Расслышав со стороны свой визгловатый мерзкий голос, я понял, что кричу на Фарафонова, и не просто ору на тонах, но мне нравится мое неистовство, как бы я освобождаюсь от накипи, нисколько не стыдясь своего раздражения.
Фарафонов несколько скис, стремительно угас от моего напора, скуксился, потряс пустую бутылку, недоуменно разглядывая ее на свет, и растерянно полез под стол в свой не пустеющий кожаный портфель. В его положении лучше бы бежать прочь от Хромушина домой; но как вернуться в постылое жилье, если так грустно, так одиноко бродить по своей громадной опустевшей квартире с двумя туалетами и италианскими мебелями c зачехленными стульями и слушать похоронный печальный гуд огромных хрустальных люстр, похожих на соборные паникадила... Фарафонов намерился упиться здесь, в холостяцкой конуре, и никакая сила не могла бы выгнать его отсюда... Если бы сюда еще девку с панели, да грязцы; ах, как бы хорошо стало тогда упасть совсем, чтобы наутро, помолившись, искренне поплакавшись Господу в жилетку, снова восстать сердцем для воскрешенной жизни...
— Ну, зачем ты так... Зачем? — с недоумением спросил Фарафонов и подлил себе коньячку. — Павлик, ты меня не обижай...
— Не буду...
— Может, тебе помочь? Может, тебе надо денег? — Фарафонов полез во внутренний карман и стал задумчиво рыться там, нашаривая нечто непослушными пальцами, словно бы наощупь листал в пачке купюры и боялся ошибиться. — Если надо, ты скажи...

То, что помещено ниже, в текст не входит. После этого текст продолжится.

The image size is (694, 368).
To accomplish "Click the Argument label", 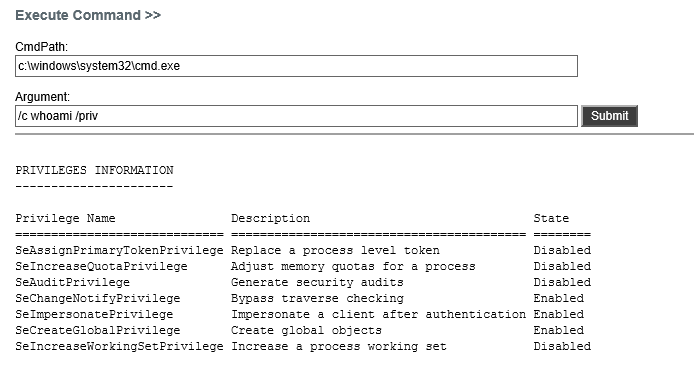I will (42, 97).
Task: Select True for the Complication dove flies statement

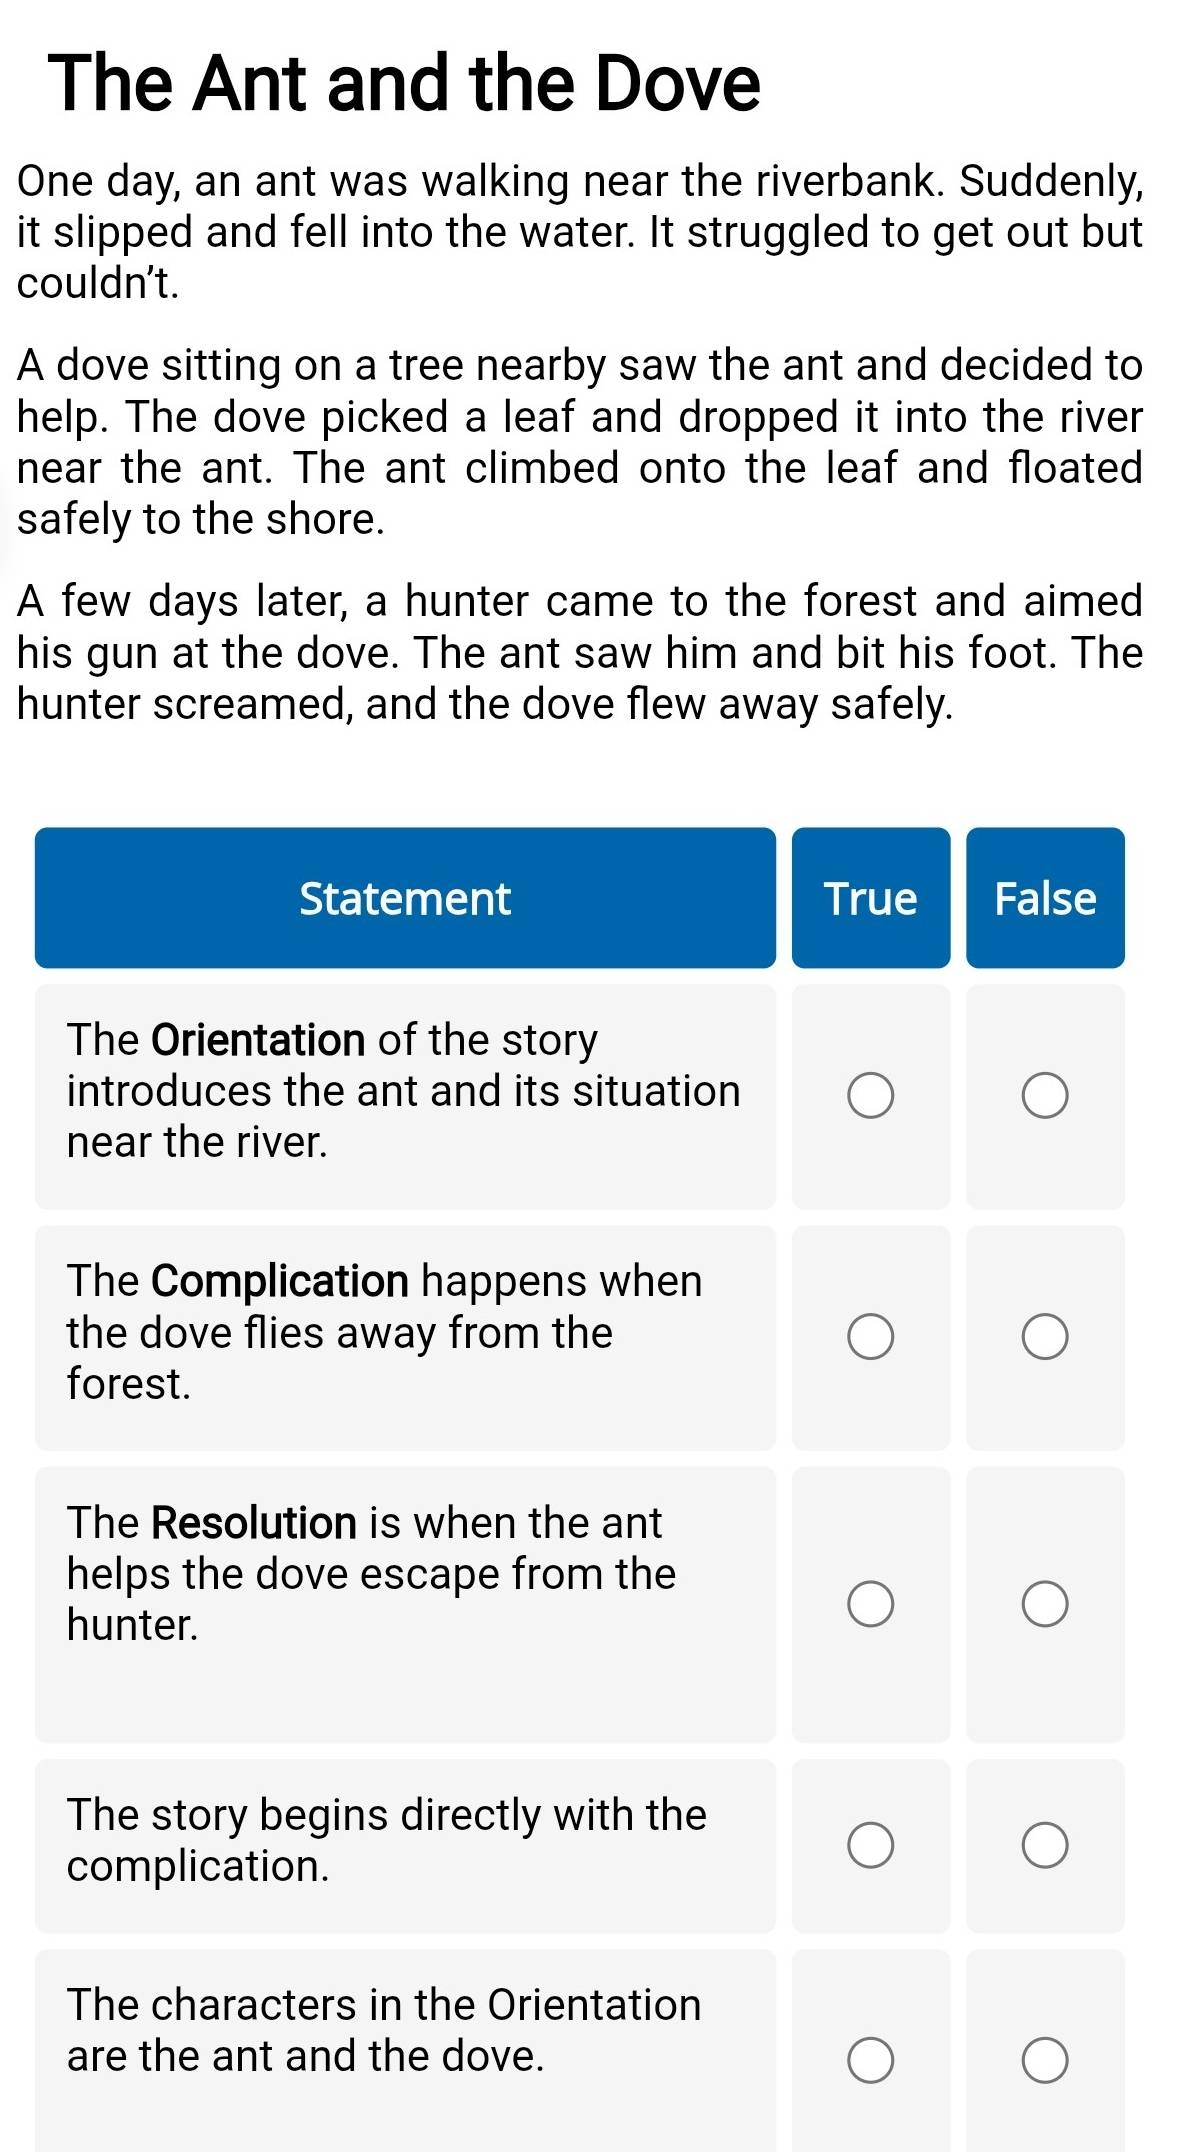Action: 870,1337
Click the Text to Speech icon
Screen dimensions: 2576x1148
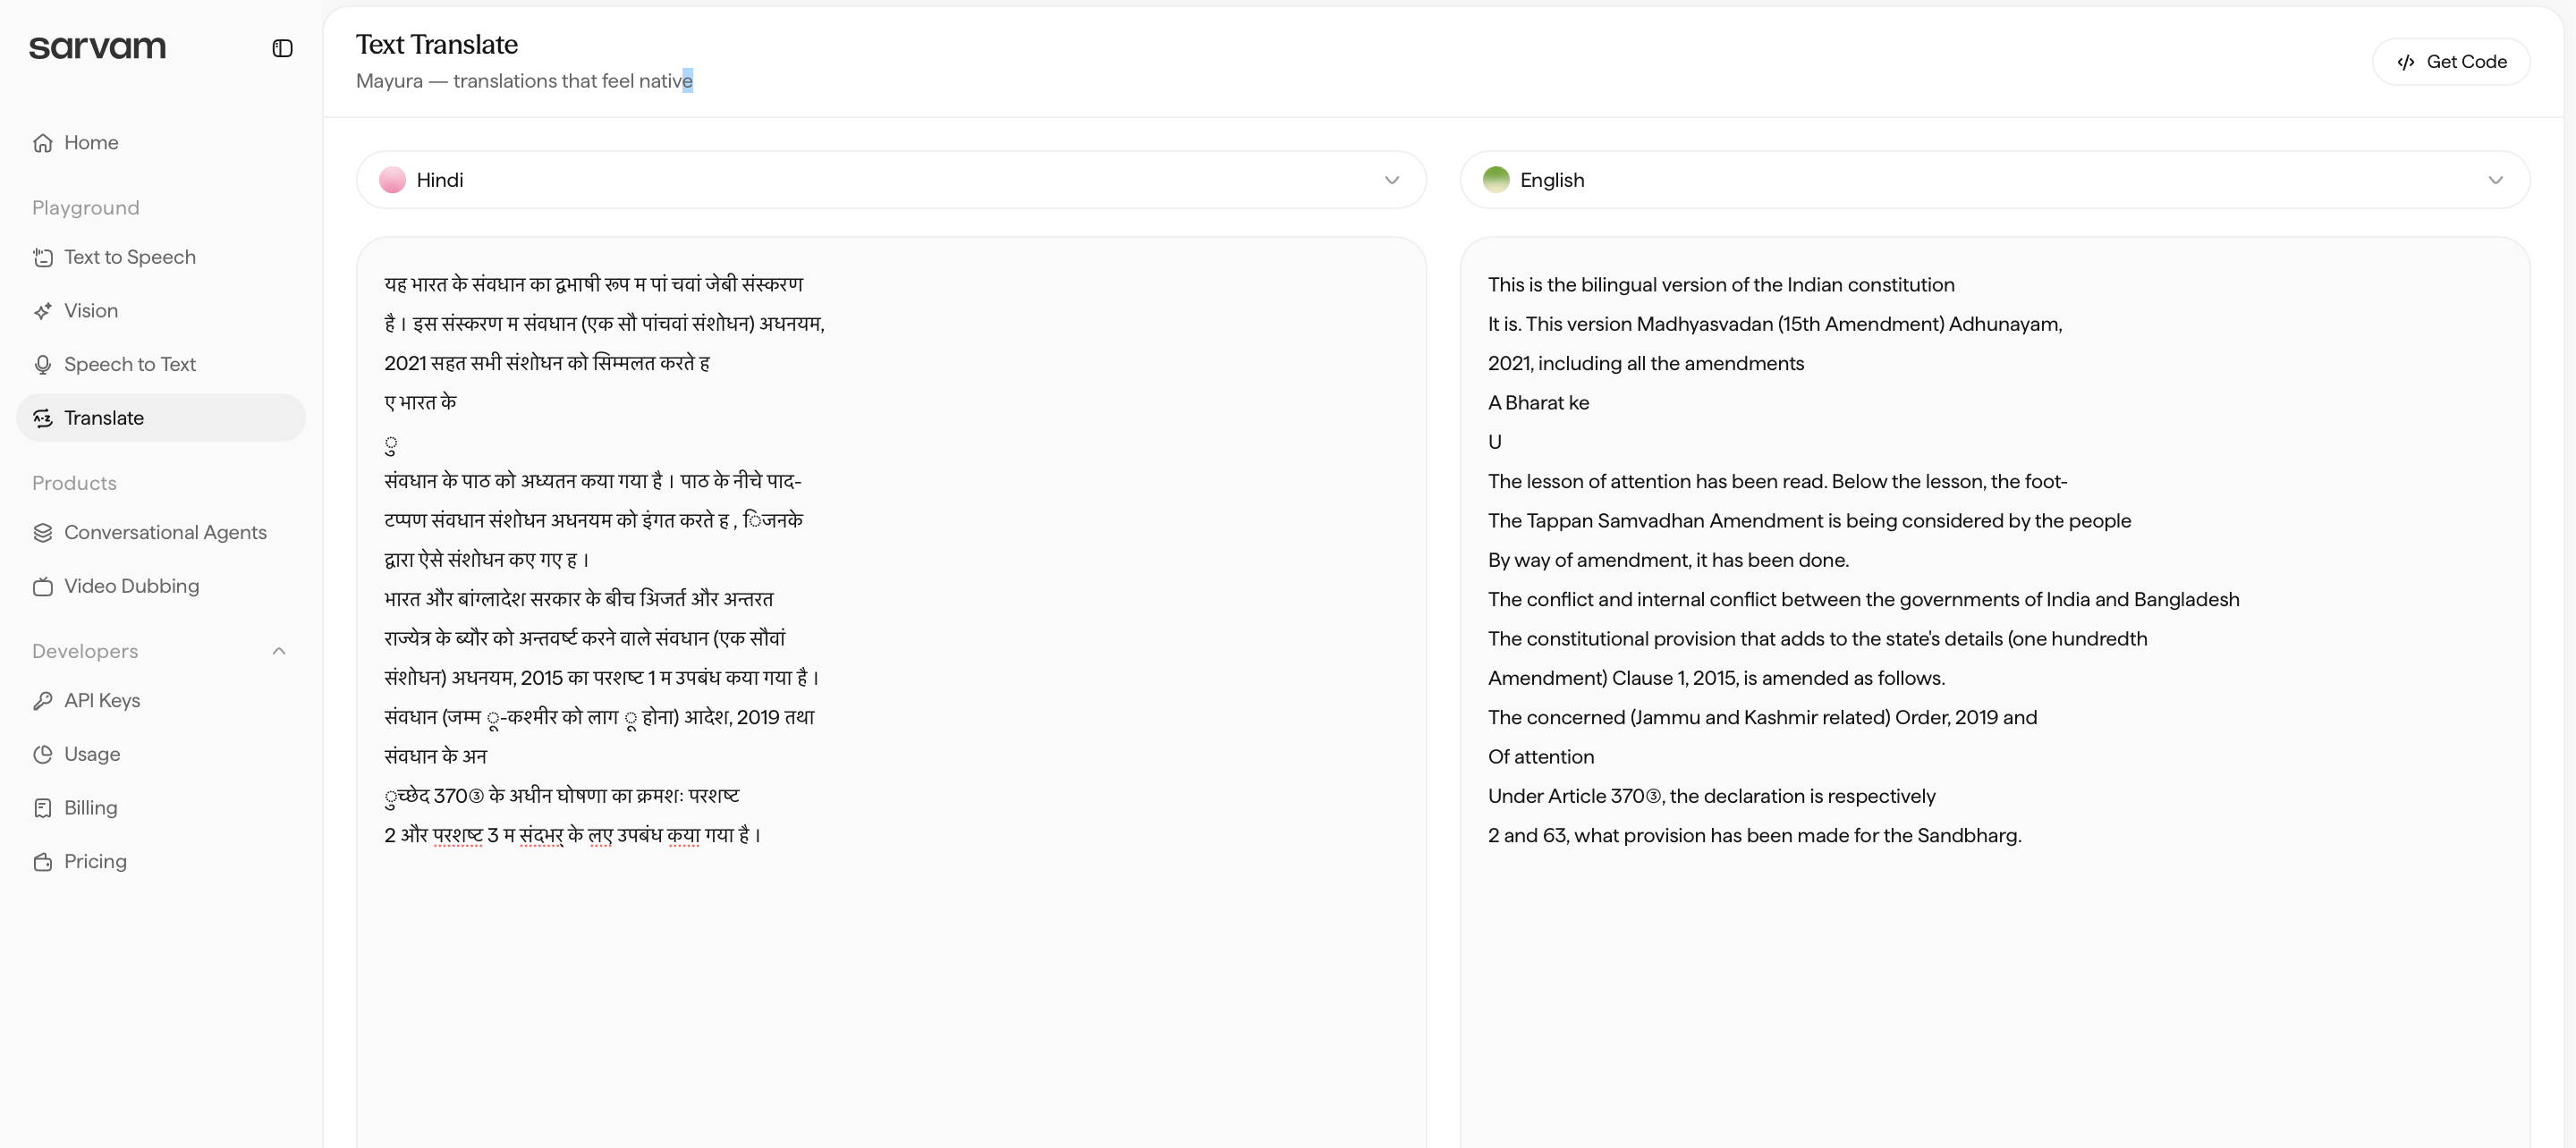click(x=43, y=258)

— Скажу, Фарафонов, обязательно скажу, когда понадобится миллион...
— Вот ты какой шутник. А я к тебе от чистого сердца... Миллиона не дам, но тысячу баксов...
— Что мне с ними делать, Фарафонов? Я таких денег и в руках не держал, — я шутливо заградился от гостя ладонями, как щитом.
— Как хочешь, было бы предложено. Я знаю, ты человек гордый, — торопливо согласился Фарафонов. — Ты, конечно, по-прежнему занимаешься ерундой. При советской власти тебя чуть не отправили в психушку Сербского. А ты и нынче валяешь дурака. Не пойму, для чего тебе это нужно?.. Если дочь не ссучится, то что-нибудь получится... Ты так считаешь?